(Stored data entries)

------------------------------------------------------------------------

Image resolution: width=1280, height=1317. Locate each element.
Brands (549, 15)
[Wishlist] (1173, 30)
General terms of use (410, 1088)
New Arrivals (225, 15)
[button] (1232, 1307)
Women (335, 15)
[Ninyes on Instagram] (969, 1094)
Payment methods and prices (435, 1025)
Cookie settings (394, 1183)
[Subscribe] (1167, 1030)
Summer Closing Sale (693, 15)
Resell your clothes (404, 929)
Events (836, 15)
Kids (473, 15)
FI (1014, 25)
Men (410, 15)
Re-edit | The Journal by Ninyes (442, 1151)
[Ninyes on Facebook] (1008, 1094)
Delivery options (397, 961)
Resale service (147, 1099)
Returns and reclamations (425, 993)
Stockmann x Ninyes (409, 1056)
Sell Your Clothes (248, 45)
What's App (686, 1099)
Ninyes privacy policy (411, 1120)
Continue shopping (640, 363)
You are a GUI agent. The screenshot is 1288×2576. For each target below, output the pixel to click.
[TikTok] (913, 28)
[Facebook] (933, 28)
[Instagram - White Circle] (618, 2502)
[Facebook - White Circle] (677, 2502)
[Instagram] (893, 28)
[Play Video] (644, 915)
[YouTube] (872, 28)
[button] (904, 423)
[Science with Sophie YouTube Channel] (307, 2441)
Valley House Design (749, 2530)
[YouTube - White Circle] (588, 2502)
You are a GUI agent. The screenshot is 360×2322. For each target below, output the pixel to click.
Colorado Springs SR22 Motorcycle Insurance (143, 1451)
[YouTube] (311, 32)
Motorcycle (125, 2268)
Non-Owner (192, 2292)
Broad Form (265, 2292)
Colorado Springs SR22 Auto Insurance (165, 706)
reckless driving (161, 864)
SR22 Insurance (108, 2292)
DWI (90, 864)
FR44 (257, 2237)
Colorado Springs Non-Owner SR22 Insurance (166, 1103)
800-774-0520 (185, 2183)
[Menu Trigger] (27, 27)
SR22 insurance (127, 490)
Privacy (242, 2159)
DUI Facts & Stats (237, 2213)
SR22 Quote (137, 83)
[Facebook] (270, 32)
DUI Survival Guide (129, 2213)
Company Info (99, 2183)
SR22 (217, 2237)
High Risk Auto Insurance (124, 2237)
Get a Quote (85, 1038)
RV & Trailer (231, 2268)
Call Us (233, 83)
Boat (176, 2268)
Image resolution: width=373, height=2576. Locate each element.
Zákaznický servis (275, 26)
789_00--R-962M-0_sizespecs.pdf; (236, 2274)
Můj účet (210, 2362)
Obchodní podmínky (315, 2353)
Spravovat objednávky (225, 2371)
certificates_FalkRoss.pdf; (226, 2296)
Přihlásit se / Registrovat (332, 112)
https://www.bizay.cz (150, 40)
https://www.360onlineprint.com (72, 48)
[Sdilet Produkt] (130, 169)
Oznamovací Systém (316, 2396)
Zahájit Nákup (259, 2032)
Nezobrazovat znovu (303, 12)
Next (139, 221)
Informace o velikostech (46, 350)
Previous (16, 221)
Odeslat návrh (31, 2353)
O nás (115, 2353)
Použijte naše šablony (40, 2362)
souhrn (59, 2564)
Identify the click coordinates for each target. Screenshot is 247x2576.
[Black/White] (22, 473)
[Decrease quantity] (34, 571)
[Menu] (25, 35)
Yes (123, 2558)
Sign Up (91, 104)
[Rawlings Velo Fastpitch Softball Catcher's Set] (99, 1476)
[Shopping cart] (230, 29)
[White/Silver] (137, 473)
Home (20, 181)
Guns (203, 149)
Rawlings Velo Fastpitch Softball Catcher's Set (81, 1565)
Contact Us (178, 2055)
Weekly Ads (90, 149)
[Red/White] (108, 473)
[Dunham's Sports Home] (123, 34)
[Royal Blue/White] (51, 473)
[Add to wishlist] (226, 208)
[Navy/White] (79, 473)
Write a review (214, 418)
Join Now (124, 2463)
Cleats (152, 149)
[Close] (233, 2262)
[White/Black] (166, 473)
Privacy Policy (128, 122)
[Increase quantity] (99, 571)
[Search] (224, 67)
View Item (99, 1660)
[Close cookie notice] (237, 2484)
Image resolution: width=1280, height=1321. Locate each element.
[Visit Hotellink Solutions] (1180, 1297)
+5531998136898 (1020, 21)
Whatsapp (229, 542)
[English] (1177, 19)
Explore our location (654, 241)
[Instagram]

------------------------------------------------------------------------

▸ Assignment: Please, from the entries above, set down exactly the lines from the one containing "Stockmann x Ninyes (409, 1056)" through the one containing "You are a GUI agent. The screenshot is 1288×2576.", and only those.

▸ Response area:
Stockmann x Ninyes (409, 1056)
Sell Your Clothes (248, 45)
What's App (686, 1099)
Ninyes privacy policy (411, 1120)
Continue shopping (640, 363)
You are a GUI agent. The screenshot is 1288×2576. For each target below, output the pixel to click.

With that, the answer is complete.